The European steel industry has claimed that the benchmarks set under the European Emissions Trading System could drive industry out of the continent. Whether or not its claims are true could now be put to the test as another attempt to block the benchmarks has failed.
SBB 18 March A proposal which questioned the legitimacy of the European Commission’s proposed greenhouse gas (GHG) benchmarks has been soundly defeated at the European Parliament’s environment committee, Steel Business Briefing learns. The proposal received nine votes in favour and 43 against. The benchmarks will decide the number of free carbon credits steelmakers receive in 2013-2020.

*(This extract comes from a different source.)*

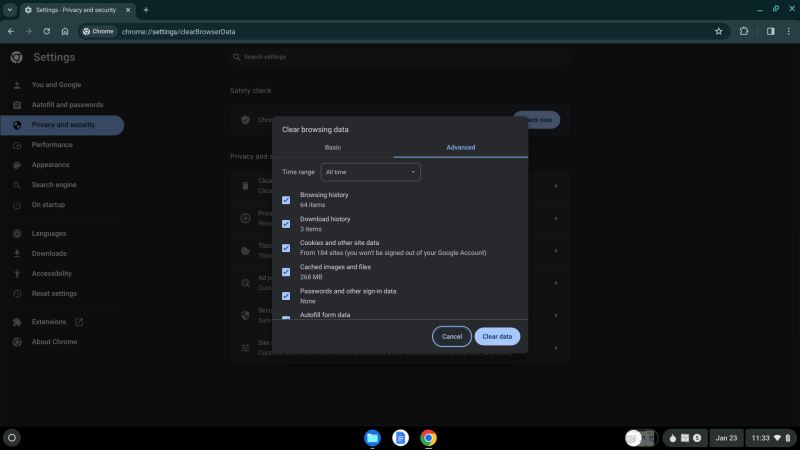Toggle the side panel icon in toolbar

(x=770, y=31)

When the proposals were debated in February they received little support, as previously reported. The outcome was foreseeable, Eurofer agreed. Nevertheless, its position remains the same and it is still considering a legal challenge if the benchmarks are adopted by the European Parliament.
Meanwhile, the European Commission held a stakeholder conference on its ‘2050 Roadmap’ yesterday. This suggests a decrease in GHG emissions is possible beyond the 20% cut by 2020 the EU has already agreed. It is intended to pave the way for a more detailed proposal to be voted on by the European Parliament in June.
One of the most controversial proposals would set aside carbon credits to fund renewable energy projects. Climate commissioner Connie Hedegaard brought up the idea herself, suggesting she could push for it to be included in any proposals.
Eurofer has warned that the move is at best market manipulation, and at worst illegal. They could “destroy the system they have created”, it adds.